No início de junho de 1972, os militares acuaram os guerrilheiros Miguel Pereira, o Cazuza, Rosalindo Souza, o Mundico (que teria sido justiçado pelos companheiros), e Maria Lúcia Petit da Silva, a Maria. Marra gritou para Júlio: “Derruba um deles. Pelo menos, um”. Júlio mirou no ombro de um guerrilheiro e atirou. “Por causa do ferimento na perna direita, o comunista machucado inclinou-se para o lado direito e dobrou levemente os joelhos. Esses movimentos fizeram com que o tiro, que deveria pegar no ombro, o atingisse na cabeça, do lado esquerdo. O corpo caiu no solo e ali ficou, sem mover-se. Júlio sabia o que tinha acontecido. Quis não acreditar que acabara de matar mais uma pessoa”, relata Klester.

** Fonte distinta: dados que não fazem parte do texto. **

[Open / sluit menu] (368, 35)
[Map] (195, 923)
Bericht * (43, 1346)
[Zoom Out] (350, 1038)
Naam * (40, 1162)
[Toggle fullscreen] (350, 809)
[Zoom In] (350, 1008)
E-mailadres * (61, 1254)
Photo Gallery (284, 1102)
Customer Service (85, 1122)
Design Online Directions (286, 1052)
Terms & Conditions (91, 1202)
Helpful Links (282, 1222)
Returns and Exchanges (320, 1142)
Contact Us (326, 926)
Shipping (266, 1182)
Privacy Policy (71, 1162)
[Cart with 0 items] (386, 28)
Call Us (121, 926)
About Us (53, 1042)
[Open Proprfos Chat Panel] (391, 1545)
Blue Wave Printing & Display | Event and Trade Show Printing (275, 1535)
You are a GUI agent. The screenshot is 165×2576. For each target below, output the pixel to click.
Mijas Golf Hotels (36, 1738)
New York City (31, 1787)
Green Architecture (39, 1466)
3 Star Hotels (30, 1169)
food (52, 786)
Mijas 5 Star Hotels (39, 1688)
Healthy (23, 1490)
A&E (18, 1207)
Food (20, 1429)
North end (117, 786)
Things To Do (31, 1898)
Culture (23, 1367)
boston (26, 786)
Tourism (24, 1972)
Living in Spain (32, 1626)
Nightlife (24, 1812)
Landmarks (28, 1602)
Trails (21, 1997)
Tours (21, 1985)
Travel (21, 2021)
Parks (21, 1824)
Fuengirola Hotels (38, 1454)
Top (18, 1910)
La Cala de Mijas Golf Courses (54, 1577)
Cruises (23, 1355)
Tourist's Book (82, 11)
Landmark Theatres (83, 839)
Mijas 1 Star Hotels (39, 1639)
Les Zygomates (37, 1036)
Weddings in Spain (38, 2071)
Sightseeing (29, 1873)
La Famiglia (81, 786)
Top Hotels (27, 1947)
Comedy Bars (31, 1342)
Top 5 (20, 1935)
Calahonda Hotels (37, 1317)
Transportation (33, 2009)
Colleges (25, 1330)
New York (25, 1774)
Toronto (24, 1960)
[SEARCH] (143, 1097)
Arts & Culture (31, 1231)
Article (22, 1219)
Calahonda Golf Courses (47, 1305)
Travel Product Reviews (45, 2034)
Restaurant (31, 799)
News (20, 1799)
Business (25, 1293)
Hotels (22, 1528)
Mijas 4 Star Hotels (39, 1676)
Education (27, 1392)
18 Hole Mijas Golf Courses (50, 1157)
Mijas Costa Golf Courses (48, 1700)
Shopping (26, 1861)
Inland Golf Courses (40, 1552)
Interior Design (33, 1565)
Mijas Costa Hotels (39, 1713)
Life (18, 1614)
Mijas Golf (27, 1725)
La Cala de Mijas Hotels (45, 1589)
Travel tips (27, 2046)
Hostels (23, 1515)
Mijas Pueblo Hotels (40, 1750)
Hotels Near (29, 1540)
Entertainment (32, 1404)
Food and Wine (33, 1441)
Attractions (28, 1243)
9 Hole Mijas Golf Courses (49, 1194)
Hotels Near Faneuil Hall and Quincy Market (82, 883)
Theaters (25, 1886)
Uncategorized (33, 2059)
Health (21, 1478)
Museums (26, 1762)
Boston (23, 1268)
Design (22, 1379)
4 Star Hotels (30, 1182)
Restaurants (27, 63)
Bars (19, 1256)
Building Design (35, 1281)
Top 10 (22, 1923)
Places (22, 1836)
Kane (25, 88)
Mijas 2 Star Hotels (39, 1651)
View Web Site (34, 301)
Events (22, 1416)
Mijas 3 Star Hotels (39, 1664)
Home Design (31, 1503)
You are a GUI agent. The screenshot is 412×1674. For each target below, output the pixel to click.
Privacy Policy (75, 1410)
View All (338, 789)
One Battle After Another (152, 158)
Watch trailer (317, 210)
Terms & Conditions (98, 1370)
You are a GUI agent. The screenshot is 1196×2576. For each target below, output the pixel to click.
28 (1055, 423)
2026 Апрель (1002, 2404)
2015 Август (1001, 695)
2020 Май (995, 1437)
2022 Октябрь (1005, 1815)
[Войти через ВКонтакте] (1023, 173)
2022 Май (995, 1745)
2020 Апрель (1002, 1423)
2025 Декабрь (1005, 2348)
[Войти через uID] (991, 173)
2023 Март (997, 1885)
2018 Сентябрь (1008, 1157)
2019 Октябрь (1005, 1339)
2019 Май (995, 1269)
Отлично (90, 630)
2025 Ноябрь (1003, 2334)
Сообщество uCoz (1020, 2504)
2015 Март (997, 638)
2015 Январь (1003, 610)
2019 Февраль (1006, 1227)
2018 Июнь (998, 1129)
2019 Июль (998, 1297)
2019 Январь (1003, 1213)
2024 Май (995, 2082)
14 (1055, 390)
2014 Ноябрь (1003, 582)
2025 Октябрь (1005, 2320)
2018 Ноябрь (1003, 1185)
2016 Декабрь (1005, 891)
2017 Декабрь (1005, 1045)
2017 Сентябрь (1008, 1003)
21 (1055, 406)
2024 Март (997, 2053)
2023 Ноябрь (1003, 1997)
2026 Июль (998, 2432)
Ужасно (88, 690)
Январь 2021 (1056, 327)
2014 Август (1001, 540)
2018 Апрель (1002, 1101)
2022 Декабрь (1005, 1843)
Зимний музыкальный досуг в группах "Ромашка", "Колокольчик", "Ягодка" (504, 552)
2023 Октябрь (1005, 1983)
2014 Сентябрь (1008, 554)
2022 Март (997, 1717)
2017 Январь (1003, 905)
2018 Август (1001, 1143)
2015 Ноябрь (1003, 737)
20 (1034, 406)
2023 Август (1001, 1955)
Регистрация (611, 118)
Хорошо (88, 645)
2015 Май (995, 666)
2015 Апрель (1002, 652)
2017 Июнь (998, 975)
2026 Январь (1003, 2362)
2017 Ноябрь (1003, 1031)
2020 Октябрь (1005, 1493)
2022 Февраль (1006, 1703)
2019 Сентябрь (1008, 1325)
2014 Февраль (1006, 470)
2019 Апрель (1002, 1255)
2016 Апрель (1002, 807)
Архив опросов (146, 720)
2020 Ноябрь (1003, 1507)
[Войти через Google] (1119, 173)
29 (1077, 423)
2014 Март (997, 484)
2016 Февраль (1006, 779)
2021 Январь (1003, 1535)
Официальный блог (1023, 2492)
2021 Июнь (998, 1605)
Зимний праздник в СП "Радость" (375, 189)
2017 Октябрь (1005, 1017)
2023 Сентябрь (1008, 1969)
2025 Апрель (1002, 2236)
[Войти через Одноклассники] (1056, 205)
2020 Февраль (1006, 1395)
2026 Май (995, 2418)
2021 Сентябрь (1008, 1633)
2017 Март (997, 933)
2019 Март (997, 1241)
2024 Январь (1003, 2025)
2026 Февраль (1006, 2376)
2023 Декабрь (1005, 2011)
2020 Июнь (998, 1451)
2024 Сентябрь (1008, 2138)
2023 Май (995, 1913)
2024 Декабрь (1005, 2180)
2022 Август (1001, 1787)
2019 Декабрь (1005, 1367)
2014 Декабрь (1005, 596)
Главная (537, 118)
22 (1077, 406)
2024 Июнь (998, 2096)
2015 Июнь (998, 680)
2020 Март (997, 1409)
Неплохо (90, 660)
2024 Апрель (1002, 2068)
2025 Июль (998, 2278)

Quando ouviu que havia matado uma “moça”, Júlio ficou ainda mais perturbado. Marra o recriminou: “Não era para matar, Julão”. Detalhe: a história relatada por Klester não estava registrada — até 2006 — em nenhum outro livro sobre a Guerrilha do Araguaia. Trata-se de um furo de reportagem publicado em livro. “Mata! — O Major Curió e as Guerrilhas no Araguaia” (Companhia das Letras, 443 páginas, publicado em 2012), do jornalista Leonencio Nossa, relata: “João Coioió e a mulher, Lazinha, posseiros amigos de Maria Lúcia Petit, contaram ao delegado Marra que a guerrilheira apareceria no sítio, na manhã seguinte, para buscar mantimentos que o casal tinha comprado a seu pedido. Marra e um grupo de soldados fizeram tocaia dentro da casa. Maria Lúcia se aproximou do sítio. Estava acompanhada de Cazuza e Mundico, que a ajudaria a carregar a compra. Um homem da equipe do delegado, Júlio Santana, de dezoito anos [na verdade, tinha 17], atirou nos guerrilheiros, acertando a cabeça de Maria Lúcia. Cazuza e Mundico escaparam”. A fonte da informação é Sebastião Rodrigues de Moura, o Major Curió, um dos militares mais bem informados sobre a Guerrilha do Araguaia. Os depoimentos de um dos algozes dos guerrilheiros do PC do B e de alguns moradores da região confirmam a versão de Júlio Santana.
Pelos serviços prestados ao Exército, Júlio recebeu 1.200 cruzeiros, cerca de cinco salários mínimos da época, e ganhou uma farda. Parece ter ficado mais feliz com o fardamento do que com o dinheiro. (E.F.B.)